■ YOUR ASSIGNMENT
Each line in the records that mentions the word "agent" needs to be listed.

################

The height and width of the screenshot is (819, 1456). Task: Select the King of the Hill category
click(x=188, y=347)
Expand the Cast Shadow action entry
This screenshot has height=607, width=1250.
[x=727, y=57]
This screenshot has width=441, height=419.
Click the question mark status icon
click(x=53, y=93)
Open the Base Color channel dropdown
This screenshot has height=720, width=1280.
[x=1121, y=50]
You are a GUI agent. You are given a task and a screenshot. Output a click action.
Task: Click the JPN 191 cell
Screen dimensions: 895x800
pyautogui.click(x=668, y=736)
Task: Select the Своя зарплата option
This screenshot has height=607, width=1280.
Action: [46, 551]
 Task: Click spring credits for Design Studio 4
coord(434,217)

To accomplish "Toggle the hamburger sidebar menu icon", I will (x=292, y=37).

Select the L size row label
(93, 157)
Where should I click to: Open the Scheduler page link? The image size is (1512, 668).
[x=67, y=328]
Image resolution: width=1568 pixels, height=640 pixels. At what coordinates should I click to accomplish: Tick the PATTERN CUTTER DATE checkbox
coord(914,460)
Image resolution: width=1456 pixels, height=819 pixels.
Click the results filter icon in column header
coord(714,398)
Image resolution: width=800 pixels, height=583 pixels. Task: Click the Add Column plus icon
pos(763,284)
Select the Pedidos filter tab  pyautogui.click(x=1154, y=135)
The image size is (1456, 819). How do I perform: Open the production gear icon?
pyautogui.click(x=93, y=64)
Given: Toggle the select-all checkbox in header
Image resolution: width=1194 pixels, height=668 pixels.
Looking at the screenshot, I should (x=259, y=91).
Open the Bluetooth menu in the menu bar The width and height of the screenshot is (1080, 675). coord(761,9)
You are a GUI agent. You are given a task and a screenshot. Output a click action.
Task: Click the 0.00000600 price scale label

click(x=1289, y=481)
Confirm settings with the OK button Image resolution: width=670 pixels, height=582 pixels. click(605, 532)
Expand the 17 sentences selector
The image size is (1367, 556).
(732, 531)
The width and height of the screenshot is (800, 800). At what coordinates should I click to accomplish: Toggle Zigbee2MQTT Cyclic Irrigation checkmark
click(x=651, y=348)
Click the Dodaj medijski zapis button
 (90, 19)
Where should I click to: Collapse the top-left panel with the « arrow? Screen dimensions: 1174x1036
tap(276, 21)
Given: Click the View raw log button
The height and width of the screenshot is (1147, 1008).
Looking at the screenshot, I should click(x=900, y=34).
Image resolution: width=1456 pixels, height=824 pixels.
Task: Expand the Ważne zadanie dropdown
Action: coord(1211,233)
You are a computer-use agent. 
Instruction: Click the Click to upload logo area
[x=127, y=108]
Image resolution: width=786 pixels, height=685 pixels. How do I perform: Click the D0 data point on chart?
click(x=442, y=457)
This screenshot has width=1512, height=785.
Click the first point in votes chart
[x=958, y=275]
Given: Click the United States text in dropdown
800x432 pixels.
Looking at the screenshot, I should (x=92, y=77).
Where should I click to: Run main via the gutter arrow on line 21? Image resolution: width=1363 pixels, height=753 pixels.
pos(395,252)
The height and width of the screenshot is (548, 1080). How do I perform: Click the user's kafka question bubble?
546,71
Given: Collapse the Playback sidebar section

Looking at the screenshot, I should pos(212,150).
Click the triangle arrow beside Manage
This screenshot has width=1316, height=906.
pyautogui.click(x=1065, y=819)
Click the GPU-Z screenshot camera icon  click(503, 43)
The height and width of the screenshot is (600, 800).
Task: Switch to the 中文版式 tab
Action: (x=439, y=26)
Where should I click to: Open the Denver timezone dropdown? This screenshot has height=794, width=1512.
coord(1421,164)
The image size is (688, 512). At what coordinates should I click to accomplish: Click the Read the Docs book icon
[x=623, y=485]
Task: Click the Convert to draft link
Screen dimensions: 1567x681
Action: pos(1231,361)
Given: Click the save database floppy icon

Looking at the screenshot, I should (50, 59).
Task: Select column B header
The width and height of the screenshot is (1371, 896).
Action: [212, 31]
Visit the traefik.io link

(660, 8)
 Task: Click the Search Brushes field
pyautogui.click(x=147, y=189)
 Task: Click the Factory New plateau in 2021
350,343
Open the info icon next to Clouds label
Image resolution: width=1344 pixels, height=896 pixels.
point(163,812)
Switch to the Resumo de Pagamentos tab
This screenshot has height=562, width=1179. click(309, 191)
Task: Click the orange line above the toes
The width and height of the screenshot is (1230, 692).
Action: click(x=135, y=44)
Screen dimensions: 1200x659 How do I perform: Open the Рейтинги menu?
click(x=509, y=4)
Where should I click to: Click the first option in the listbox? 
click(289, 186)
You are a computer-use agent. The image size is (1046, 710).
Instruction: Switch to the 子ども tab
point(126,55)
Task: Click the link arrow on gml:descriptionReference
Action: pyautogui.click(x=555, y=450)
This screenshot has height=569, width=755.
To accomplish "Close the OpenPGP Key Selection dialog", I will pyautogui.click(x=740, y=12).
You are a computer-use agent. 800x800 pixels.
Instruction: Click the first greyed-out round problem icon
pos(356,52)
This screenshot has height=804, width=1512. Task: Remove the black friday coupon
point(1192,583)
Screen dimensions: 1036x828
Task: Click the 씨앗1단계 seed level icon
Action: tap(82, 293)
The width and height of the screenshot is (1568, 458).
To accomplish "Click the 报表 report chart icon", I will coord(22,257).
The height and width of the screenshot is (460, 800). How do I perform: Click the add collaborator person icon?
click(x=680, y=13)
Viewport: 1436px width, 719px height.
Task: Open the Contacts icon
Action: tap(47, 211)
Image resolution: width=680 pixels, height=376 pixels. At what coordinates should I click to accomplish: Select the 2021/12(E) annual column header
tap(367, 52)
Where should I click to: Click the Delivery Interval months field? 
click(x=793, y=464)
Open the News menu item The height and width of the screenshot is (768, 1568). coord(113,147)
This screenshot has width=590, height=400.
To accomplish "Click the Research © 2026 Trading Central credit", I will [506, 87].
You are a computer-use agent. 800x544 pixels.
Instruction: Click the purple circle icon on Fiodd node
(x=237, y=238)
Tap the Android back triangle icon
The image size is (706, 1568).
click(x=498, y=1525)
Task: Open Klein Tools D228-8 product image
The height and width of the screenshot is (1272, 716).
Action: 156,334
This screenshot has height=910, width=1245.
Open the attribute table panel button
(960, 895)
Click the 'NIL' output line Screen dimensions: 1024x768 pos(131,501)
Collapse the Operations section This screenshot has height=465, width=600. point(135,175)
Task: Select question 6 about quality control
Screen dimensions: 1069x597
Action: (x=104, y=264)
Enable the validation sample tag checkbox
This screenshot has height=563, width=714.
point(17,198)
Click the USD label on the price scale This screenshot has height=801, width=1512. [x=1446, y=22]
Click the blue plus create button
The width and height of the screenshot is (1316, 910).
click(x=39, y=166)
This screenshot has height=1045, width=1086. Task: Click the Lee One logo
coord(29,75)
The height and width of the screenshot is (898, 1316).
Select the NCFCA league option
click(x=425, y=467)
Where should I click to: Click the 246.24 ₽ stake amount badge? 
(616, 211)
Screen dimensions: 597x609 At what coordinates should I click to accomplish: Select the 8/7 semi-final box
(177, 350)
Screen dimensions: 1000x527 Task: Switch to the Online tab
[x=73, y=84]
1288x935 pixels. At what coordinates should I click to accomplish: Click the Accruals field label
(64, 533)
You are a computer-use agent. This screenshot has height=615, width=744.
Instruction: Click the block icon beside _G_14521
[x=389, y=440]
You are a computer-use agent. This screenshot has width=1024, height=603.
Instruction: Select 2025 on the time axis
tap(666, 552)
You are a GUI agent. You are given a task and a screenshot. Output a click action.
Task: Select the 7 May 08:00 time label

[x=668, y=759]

################

■ RESULT
You are a GUI agent. You are given a task and a screenshot. Output a click action.
You are a GUI agent. You are given a task and a screenshot. Output a click action.
You are a computer-use agent. 
You are a computer-use agent. The image size is (1046, 710).
You are a computer-use agent. 800x800 pixels.
You are a computer-use agent. 800x544 pixels.
You are a computer-use agent. This screenshot has height=615, width=744.
You are a computer-use agent. This screenshot has width=1024, height=603.
You are a GUI agent. You are given a task and a screenshot. Output a click action.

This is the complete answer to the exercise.